Zoonotic Echinococcus spp. cestodes (E. canadensis and E. multilocularis) infect domestic animals, wildlife, and people in regions of Canada and the USA. We recovered and quantified Echinococcus spp. cestodes from 22 of 307 intestinal tracts of wild canids (23 wolves, 100 coyotes, 184 red and arctic foxes) in the state of Maine and the province of Québec. We identified the species and genotypes of three Echinococcus spp. cestodes per infected animal by sequencing mitochondrial DNA at two loci. We further confirmed the absence of E. multilocularis by extracting DNA from pools of all cestodes from each animal and running a duplex PCR capable of distinguishing the two species. We detected E. canadensis (G8 and G10), but not E. multilocularis, which is emerging as an important human and animal health concern in adjacent regions.

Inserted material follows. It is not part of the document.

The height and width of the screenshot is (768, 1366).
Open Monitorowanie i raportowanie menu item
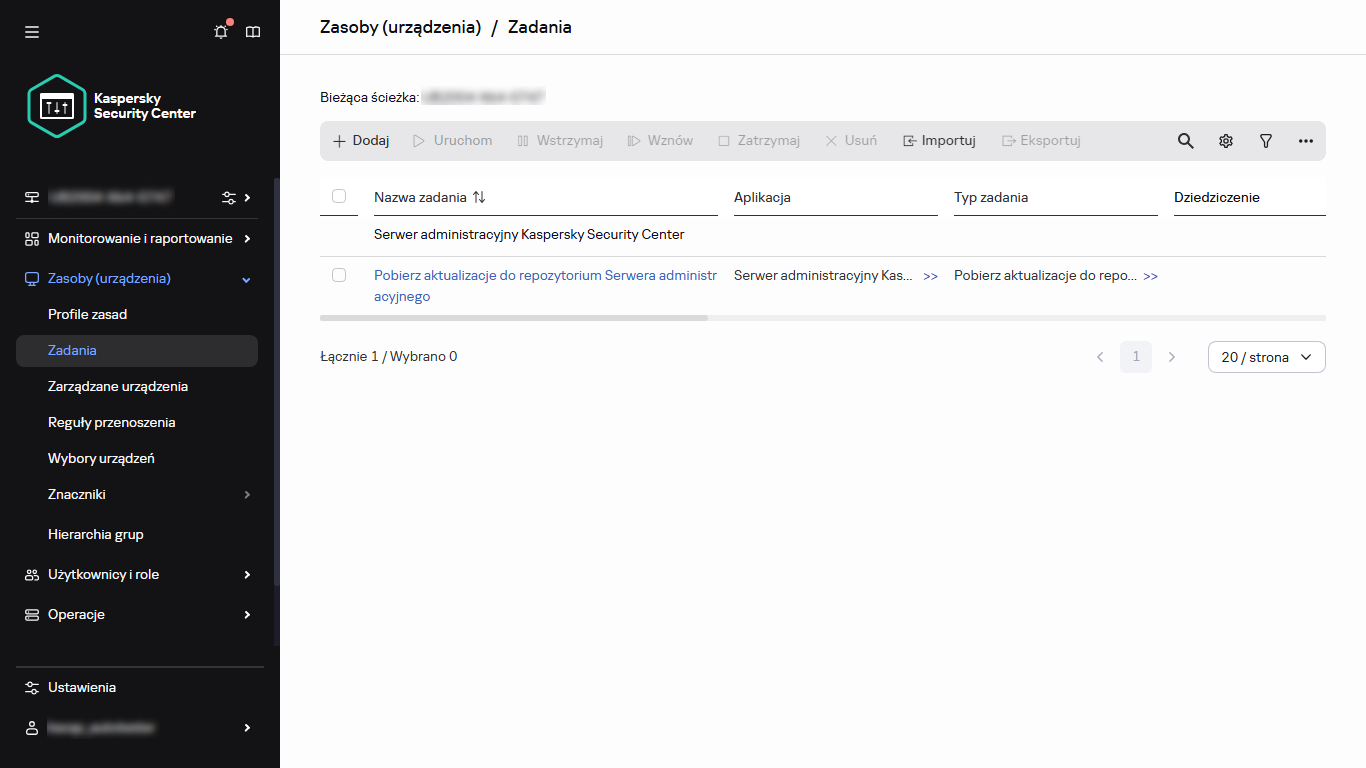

Prevalence and median intensity of E. canadensis was higher in wolves (35%, 460) than coyotes (14%, 358). This parasite has historically been absent in Atlantic regions of North America, where suitable intermediate hosts, but not wolves, are present. Our study suggests that coyotes are serving as sylvatic definitive hosts for E. canadensis in Atlantic regions, and this may facilitate eastward range expansion of E. canadensis in the USA and Canada. As well, compared to wolves, coyotes are more likely to contaminate urban green spaces and peri-urban environments with zoonotic parasites.